>> BEGIN
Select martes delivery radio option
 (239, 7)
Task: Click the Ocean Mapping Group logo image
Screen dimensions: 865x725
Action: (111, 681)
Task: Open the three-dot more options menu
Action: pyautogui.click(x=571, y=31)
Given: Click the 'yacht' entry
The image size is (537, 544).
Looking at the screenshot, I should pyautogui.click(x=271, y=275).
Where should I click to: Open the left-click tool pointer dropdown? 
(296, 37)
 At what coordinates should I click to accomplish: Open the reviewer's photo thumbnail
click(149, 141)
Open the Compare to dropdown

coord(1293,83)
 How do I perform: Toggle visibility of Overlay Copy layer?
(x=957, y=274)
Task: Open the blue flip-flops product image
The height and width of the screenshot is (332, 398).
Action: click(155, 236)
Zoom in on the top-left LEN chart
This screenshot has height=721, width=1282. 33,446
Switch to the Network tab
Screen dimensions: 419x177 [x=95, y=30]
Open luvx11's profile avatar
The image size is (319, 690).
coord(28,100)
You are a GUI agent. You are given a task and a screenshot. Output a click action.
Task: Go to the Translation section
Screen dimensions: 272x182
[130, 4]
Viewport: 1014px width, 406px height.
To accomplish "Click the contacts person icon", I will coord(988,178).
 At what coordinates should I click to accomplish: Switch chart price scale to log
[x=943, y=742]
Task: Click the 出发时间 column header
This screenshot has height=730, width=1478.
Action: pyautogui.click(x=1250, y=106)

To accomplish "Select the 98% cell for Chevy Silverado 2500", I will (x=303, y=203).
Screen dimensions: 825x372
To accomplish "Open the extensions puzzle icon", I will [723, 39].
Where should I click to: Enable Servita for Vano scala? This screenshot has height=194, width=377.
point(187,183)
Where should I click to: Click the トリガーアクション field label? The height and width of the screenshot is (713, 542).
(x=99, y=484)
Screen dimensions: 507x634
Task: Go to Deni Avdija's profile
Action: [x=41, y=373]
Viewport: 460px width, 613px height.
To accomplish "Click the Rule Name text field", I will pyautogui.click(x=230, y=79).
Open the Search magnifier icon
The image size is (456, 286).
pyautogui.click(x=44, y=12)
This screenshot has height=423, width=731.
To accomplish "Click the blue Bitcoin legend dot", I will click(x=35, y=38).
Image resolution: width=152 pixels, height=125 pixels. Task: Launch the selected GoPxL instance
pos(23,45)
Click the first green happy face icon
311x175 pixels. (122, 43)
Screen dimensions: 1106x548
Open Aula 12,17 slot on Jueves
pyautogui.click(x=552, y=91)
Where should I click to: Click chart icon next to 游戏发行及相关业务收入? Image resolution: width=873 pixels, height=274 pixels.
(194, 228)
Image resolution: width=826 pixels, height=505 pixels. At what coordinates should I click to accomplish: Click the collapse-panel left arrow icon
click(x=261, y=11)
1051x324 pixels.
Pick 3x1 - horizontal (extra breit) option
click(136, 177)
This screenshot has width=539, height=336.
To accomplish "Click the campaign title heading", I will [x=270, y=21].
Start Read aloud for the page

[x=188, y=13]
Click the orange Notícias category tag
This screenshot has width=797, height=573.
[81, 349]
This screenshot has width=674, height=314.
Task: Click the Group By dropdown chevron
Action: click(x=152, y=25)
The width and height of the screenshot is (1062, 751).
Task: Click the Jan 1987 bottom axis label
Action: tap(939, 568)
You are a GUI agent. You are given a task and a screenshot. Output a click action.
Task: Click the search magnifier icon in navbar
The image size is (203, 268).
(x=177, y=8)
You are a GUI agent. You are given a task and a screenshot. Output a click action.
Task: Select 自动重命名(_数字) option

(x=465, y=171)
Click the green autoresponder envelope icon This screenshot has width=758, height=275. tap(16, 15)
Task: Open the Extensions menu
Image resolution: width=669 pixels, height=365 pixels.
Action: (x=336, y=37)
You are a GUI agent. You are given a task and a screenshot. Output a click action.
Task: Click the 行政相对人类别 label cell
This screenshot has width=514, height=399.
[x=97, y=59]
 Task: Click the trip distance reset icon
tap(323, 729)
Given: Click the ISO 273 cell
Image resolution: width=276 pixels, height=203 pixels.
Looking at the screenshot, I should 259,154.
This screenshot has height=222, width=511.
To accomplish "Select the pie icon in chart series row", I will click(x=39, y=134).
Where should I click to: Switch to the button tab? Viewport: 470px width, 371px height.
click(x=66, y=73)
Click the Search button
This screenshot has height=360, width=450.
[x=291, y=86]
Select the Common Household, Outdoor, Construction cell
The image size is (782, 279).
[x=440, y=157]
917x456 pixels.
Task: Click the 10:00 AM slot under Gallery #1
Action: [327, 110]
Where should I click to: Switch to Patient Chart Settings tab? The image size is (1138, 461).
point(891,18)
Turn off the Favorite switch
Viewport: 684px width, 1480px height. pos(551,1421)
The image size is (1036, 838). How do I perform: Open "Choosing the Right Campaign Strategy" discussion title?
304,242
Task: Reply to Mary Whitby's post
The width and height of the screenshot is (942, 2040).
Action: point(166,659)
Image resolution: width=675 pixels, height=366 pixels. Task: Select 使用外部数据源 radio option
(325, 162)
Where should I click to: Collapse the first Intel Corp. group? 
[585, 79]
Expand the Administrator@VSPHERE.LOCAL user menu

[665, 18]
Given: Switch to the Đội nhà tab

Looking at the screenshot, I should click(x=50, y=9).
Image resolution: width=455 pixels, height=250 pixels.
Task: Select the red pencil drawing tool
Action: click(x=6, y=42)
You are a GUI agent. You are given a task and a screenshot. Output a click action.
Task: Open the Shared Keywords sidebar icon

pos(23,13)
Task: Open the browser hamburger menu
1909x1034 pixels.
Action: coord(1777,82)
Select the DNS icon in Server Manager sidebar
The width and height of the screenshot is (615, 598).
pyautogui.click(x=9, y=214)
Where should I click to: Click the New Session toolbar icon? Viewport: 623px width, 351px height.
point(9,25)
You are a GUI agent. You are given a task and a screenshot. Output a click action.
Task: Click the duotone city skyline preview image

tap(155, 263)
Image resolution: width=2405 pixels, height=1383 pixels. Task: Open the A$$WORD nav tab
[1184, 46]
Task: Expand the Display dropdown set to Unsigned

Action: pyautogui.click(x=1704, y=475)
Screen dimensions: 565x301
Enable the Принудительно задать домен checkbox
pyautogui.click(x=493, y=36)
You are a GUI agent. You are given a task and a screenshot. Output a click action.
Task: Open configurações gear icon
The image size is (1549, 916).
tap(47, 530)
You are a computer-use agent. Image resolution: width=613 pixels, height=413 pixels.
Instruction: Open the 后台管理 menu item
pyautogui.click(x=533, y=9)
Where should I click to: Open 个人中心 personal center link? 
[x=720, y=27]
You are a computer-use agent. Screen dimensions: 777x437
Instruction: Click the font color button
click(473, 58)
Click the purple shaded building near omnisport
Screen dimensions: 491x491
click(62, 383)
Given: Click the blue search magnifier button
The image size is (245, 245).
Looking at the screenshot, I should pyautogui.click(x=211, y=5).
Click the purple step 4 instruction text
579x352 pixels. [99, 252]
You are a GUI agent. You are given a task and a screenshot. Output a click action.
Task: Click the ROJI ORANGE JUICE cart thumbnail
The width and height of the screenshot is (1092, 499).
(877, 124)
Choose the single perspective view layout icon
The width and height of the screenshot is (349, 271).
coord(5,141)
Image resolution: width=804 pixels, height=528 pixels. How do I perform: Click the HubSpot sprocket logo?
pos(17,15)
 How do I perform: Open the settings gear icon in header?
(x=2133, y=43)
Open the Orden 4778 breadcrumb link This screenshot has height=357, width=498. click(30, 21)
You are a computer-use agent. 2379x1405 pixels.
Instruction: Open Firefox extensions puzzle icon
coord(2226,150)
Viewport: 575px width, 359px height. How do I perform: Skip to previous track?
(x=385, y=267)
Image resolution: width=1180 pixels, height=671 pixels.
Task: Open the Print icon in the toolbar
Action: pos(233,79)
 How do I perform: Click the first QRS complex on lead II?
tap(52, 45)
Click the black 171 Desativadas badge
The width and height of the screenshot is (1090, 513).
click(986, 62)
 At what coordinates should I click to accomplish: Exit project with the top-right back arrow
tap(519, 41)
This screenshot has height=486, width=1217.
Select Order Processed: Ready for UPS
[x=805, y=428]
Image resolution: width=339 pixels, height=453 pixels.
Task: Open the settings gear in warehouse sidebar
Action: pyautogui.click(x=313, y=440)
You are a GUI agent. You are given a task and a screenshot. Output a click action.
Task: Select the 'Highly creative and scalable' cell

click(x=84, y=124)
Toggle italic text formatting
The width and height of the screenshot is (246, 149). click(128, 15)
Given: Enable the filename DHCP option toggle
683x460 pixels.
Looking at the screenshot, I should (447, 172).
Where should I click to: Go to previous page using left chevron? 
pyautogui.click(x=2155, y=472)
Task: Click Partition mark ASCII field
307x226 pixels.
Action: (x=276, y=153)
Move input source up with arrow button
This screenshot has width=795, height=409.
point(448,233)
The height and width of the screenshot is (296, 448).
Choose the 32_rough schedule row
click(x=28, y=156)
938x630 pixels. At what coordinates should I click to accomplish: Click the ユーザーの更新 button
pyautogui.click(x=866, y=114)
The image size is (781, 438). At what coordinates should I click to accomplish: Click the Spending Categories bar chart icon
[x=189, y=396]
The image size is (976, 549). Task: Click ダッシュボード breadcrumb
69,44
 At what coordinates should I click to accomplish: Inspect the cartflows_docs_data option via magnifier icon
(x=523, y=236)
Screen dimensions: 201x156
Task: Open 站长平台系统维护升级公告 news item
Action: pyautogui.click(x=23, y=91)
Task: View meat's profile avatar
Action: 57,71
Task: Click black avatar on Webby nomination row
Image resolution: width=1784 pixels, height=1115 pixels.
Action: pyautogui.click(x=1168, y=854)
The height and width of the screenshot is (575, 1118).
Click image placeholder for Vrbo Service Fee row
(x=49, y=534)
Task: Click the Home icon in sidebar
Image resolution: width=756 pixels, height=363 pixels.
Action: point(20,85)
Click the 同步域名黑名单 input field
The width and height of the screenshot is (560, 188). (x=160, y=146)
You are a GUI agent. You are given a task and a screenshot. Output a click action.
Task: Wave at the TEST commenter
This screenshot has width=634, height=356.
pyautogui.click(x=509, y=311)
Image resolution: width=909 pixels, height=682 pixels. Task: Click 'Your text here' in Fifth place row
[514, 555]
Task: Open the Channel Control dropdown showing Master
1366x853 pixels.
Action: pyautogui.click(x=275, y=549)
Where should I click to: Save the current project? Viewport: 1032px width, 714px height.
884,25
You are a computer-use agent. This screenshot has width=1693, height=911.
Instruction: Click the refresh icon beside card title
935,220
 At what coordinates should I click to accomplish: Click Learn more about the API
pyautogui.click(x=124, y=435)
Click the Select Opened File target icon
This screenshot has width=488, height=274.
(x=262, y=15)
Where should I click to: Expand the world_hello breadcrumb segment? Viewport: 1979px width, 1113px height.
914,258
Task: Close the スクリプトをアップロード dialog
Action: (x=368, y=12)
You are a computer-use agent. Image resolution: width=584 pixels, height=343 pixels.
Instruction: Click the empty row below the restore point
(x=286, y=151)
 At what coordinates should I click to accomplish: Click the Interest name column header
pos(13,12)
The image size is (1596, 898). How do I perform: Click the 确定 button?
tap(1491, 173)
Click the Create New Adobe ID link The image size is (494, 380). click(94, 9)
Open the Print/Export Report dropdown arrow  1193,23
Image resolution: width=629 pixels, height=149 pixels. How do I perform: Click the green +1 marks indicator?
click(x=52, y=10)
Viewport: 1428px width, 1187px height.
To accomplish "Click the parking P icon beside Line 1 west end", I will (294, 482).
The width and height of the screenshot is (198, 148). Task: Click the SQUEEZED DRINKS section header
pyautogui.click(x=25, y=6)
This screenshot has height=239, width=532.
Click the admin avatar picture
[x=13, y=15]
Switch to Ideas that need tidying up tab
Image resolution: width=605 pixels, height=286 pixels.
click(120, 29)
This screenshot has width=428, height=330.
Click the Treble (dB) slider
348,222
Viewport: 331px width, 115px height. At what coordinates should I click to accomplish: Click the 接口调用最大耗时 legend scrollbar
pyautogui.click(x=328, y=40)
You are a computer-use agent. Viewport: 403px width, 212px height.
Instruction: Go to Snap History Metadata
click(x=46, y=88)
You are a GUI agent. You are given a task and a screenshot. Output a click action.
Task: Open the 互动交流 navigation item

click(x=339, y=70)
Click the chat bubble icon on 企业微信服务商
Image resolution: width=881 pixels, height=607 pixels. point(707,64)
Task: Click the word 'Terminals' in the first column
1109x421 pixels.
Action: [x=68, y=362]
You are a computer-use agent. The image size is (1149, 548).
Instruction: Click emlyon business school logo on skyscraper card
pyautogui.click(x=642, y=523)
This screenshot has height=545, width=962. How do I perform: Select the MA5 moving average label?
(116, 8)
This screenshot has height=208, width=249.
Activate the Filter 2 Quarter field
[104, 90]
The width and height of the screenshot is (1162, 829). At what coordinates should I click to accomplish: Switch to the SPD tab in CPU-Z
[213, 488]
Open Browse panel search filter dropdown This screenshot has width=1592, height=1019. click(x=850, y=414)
>> END
> Objective
Reproduce the items from the line containing "You are a computer-use agent. 2379x1405" through the line containing "Action: pos(233,79)", changing "Firefox" to "Chrome" and leaving all else unchanged.

> Complete response
You are a computer-use agent. 2379x1405 pixels.
Instruction: Open Chrome extensions puzzle icon
coord(2226,150)
Viewport: 575px width, 359px height. How do I perform: Skip to previous track?
(x=385, y=267)
Image resolution: width=1180 pixels, height=671 pixels.
Task: Open the Print icon in the toolbar
Action: pos(233,79)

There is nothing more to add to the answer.